Closed Section of Gordons Pond Beach Reopens after Plover Nest Fails

rob-carson

Archive Image courtesy DNREC/Photo: Henrietta Bellman

A section of the beach at Gordon’s Pond at Cape Henlopen State Park has been reopened to beachgoers and surf fishermen after a piping plover nest found there has failed. The area was closed off in late June to protect the endangered plovers, but was reopened on Friday. DNREC officials believe red fox claimed one of the adult plovers and all three of the chicks that hatched last month. The nest was protected by an exclosure that DNREC biologists erected around it – but all were vulnerable when they left the nest to feed.

Additional information from DNREC:

DNREC staff from the Divisions of Fish and Wildlife and Parks and Recreation removed 800 feet of fencing Friday that had cordoned off the area around the nest to public encroachment. Though the first such closure for protection of piping plovers at Gordons Pond in seven years, the species has nested there on a number of occasions since its ESA listing in 1986. The protective fencing had extended to the high water mark on a portion of Cape Henlopen’s ocean beach while symbolic fencing – cautionary signage on fence posts tied off by twine – also was removed from the area as it reopened Friday to beachgoers and anglers.

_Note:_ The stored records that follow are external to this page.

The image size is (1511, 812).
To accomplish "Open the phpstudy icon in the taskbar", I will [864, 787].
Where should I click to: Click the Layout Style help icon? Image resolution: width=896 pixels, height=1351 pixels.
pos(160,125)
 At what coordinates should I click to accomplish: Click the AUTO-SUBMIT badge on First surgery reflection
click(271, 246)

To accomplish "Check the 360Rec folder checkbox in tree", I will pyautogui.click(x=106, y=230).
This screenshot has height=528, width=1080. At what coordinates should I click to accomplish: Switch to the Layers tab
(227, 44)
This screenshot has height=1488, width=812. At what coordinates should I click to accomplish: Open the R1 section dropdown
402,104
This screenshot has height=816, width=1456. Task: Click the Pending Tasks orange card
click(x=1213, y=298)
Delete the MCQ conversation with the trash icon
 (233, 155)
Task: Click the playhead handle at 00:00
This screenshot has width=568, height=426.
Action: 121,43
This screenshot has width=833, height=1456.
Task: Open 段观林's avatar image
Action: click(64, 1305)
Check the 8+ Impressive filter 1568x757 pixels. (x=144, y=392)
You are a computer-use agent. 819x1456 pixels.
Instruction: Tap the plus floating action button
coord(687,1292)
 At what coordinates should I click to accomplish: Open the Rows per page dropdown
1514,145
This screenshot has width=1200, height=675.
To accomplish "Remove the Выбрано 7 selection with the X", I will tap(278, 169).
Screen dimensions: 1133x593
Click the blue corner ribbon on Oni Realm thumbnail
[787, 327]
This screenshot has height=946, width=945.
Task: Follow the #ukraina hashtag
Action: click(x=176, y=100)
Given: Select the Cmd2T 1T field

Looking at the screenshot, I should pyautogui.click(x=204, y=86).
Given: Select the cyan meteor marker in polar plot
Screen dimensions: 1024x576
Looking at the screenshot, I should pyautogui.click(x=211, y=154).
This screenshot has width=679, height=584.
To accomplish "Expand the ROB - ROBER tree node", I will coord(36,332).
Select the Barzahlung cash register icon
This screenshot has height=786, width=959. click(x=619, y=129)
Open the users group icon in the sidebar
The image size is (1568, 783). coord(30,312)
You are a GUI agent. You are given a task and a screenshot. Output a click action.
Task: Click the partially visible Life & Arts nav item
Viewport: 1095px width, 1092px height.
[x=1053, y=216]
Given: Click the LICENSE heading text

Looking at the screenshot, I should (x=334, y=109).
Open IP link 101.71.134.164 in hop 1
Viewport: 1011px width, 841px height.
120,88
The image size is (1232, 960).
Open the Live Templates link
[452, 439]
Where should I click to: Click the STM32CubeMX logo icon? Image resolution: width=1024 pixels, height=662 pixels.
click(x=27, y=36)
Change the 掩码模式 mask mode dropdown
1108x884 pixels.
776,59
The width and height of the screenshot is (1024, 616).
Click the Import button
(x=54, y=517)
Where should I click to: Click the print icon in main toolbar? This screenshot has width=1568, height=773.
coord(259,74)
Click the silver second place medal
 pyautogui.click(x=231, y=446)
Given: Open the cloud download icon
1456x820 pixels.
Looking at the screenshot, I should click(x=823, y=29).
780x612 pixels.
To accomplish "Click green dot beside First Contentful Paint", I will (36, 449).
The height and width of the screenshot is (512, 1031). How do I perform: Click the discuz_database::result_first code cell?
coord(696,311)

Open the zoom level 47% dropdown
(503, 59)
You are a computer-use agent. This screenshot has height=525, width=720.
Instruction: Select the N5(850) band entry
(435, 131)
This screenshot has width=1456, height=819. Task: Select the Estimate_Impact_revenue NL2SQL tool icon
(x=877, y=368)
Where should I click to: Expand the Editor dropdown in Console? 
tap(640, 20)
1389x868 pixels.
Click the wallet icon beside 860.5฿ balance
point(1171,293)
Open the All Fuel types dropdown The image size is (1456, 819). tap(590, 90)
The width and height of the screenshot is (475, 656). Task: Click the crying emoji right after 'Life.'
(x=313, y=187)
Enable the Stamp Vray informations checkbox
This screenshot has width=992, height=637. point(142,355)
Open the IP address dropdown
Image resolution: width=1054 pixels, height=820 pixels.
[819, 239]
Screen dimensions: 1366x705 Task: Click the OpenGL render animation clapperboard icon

Another stretch of beach at Cape Henlopen, The Point, is currently closed through Sept. 1 (Oct. 1 for The Point’s bayside beach), as it has been annually since 1993 for the benefit of threatened and endangered beach-nesting and migratory shorebird species to include red knots, piping plovers, American oystercatchers and least terns. The DNREC Divisions of Parks and Recreation, Fish and Wildlife, and Watershed Stewardship have worked together since 1990 on a management plan to help grow shorebird populations in Delaware – with U.S. Fish and Wildlife Service oversight for protective measures on the shorebirds’ behalf.